» **What to work on**
What is wanted is an exact copy of all the entries.
------
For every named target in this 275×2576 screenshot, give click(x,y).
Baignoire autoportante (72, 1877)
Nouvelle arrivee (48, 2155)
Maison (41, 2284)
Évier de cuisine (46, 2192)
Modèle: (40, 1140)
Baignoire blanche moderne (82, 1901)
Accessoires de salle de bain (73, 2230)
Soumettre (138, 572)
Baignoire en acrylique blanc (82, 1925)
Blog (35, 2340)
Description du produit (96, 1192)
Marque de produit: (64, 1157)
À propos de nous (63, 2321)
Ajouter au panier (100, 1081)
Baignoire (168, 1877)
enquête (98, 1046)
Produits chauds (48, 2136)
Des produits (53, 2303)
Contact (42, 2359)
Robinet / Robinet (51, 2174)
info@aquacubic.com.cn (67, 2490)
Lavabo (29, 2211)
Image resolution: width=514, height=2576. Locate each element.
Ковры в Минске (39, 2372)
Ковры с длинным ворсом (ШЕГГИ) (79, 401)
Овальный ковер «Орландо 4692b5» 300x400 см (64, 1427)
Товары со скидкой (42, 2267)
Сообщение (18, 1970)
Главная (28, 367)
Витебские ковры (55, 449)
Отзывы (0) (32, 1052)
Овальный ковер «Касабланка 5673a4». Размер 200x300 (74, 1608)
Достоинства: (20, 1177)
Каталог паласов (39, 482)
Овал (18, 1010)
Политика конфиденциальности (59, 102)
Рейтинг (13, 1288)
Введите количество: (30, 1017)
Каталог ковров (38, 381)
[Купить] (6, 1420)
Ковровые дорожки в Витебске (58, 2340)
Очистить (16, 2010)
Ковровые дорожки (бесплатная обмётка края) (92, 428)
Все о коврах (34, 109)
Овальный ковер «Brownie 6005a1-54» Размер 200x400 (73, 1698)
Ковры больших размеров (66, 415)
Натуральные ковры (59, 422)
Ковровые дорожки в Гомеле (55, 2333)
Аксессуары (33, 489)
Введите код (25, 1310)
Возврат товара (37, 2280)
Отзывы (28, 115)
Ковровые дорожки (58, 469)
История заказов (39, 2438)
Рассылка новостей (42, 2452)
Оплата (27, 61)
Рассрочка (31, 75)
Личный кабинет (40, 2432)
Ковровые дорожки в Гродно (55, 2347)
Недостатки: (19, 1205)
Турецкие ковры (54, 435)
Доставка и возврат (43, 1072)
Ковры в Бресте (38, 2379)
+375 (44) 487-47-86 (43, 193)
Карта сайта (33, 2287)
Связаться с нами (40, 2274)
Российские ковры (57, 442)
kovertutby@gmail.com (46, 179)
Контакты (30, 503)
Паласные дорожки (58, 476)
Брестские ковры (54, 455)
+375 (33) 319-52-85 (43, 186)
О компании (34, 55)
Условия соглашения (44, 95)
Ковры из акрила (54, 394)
------
» **Response area**
For every named target in this 275×2576 screenshot, give click(x,y).
Baignoire autoportante (72, 1877)
Nouvelle arrivee (48, 2155)
Maison (41, 2284)
Évier de cuisine (46, 2192)
Modèle: (40, 1140)
Baignoire blanche moderne (82, 1901)
Accessoires de salle de bain (73, 2230)
Soumettre (138, 572)
Baignoire en acrylique blanc (82, 1925)
Blog (35, 2340)
Description du produit (96, 1192)
Marque de produit: (64, 1157)
À propos de nous (63, 2321)
Ajouter au panier (100, 1081)
Baignoire (168, 1877)
enquête (98, 1046)
Produits chauds (48, 2136)
Des produits (53, 2303)
Contact (42, 2359)
Robinet / Robinet (51, 2174)
info@aquacubic.com.cn (67, 2490)
Lavabo (29, 2211)
Image resolution: width=514, height=2576. Locate each element.
Ковры в Минске (39, 2372)
Ковры с длинным ворсом (ШЕГГИ) (79, 401)
Овальный ковер «Орландо 4692b5» 300x400 см (64, 1427)
Товары со скидкой (42, 2267)
Сообщение (18, 1970)
Главная (28, 367)
Витебские ковры (55, 449)
Отзывы (0) (32, 1052)
Овальный ковер «Касабланка 5673a4». Размер 200x300 (74, 1608)
Достоинства: (20, 1177)
Каталог паласов (39, 482)
Овал (18, 1010)
Политика конфиденциальности (59, 102)
Рейтинг (13, 1288)
Введите количество: (30, 1017)
Каталог ковров (38, 381)
[Купить] (6, 1420)
Ковровые дорожки в Витебске (58, 2340)
Очистить (16, 2010)
Ковровые дорожки (бесплатная обмётка края) (92, 428)
Все о коврах (34, 109)
Овальный ковер «Brownie 6005a1-54» Размер 200x400 (73, 1698)
Ковры больших размеров (66, 415)
Натуральные ковры (59, 422)
Ковровые дорожки в Гомеле (55, 2333)
Аксессуары (33, 489)
Введите код (25, 1310)
Возврат товара (37, 2280)
Отзывы (28, 115)
Ковровые дорожки (58, 469)
История заказов (39, 2438)
Рассылка новостей (42, 2452)
Оплата (27, 61)
Рассрочка (31, 75)
Личный кабинет (40, 2432)
Ковровые дорожки в Гродно (55, 2347)
Недостатки: (19, 1205)
Турецкие ковры (54, 435)
Доставка и возврат (43, 1072)
Ковры в Бресте (38, 2379)
+375 (44) 487-47-86 (43, 193)
Карта сайта (33, 2287)
Связаться с нами (40, 2274)
Российские ковры (57, 442)
kovertutby@gmail.com (46, 179)
Контакты (30, 503)
Паласные дорожки (58, 476)
Брестские ковры (54, 455)
+375 (33) 319-52-85 (43, 186)
О компании (34, 55)
Условия соглашения (44, 95)
Ковры из акрила (54, 394)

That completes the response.